Gobernar consiste, básicamente y si no estalla una crisis, en decidir dónde se recauda y en qué se gasta lo recaudado. Es decir, quién paga y quién recibe. Un gobierno que no consigue aprobar un solo presupuesto propio puede gestionar, parchear, repartir algunos fondos y aprobar decretos. Pero difícilmente puede transformar el país. Además, la cuestión sería “para qué”. Porque si algo está quedando lamentablemente claro es la falta de imaginación a la hora de plantear un futuro de inversiones públicas.

Está terminando lo que podríamos llamar una legislatura de resistencia. Cada semana se nos ha presentado la mera supervivencia del Gobierno como una victoria política. Sobrevivir a Junts. Sobrevivir a los tribunales. Sobrevivir a los escándalos del PSOE. Sobrevivir a una nueva votación. Sobrevivir al PP. Sobrevivir a Vox.

Eso, y la amenaza de que lo que viene será peor. ¡Y por supuesto que será peor! Una coalición de PP y Vox supondrá un ataque frontal contra los derechos de las mujeres, las personas migrantes, las políticas climáticas, la memoria democrática y los servicios públicos. Ya no necesitamos ni siquiera echar mano de la imaginación: basta observar los acuerdos que ambas formaciones alcanzan en Aragón, Extremadura, Castilla y León…

Pero el miedo tiene un límite político. Sirve para cerrar filas una vez, quizá dos. No construye indefinidamente una mayoría social. Sobre todo cuando se pide a la ciudadanía que tema lo que vendrá mientras se le niega cualquier razón material para entusiasmarse con algo alternativo, claro, sólido y que suene a ligeramente nuevo.

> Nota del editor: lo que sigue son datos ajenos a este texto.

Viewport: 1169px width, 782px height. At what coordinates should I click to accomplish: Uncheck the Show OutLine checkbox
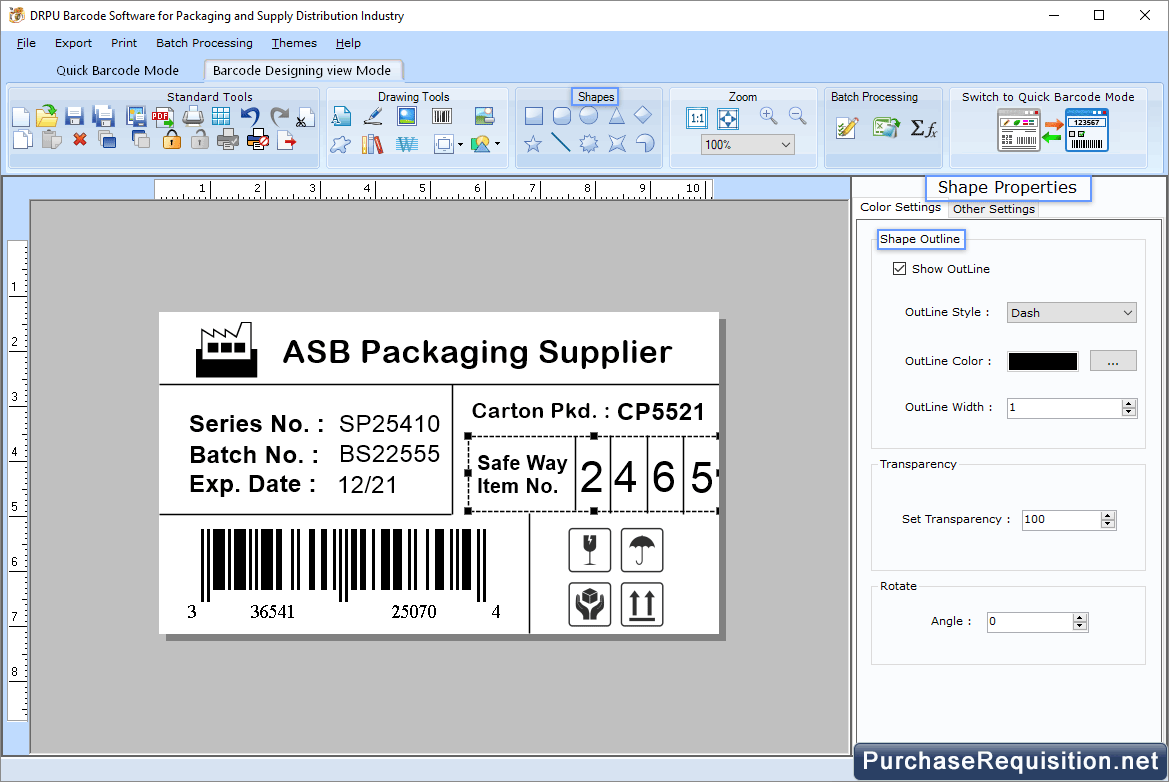tap(899, 268)
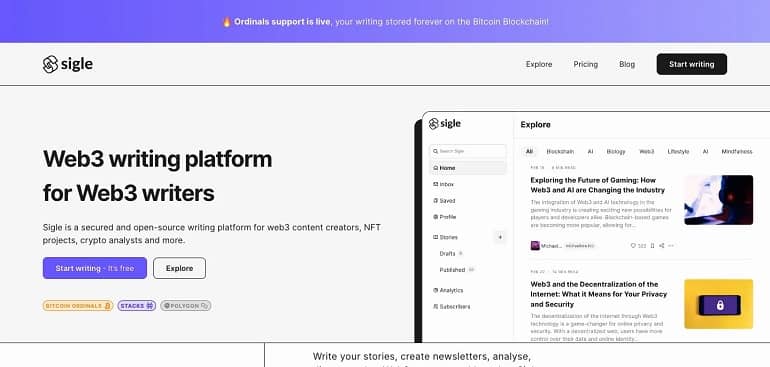
Task: Click the Stacks badge
Action: click(137, 306)
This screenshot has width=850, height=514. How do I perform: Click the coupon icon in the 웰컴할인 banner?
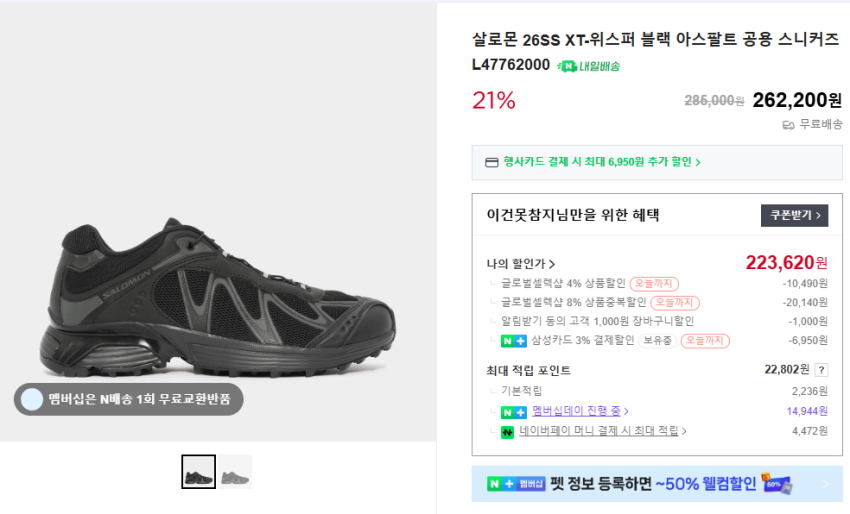coord(777,484)
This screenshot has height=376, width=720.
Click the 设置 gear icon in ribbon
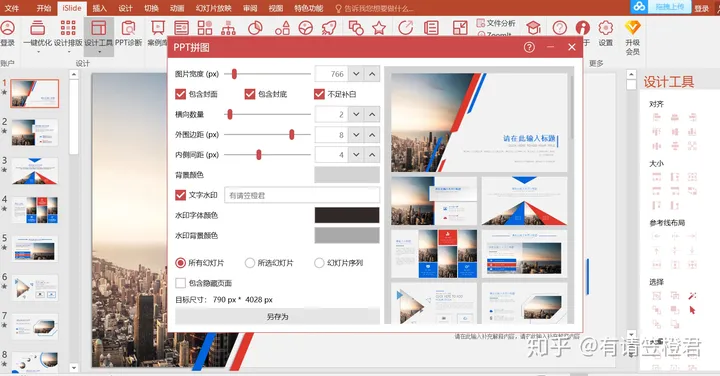coord(606,28)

El problema de las próximas elecciones no será, como se afirma ahora, que algunos votantes de izquierdas se hayan vuelto de derechas. La izquierda decepcionada no suele levantarse una mañana convertida en fascista. Sencillamente, deja de votar. Se queda en casa. Decide que da lo mismo. Mientras tanto, la extrema derecha vota. Vota enfurecida, disciplinada y convencida de que está a punto de recuperar algo que le pertenece.

Si el único movimiento que van a hacer las izquierdas consiste en mecer la cuna, más les valdría comprobar cuanto antes si en la cuna duerme alguien.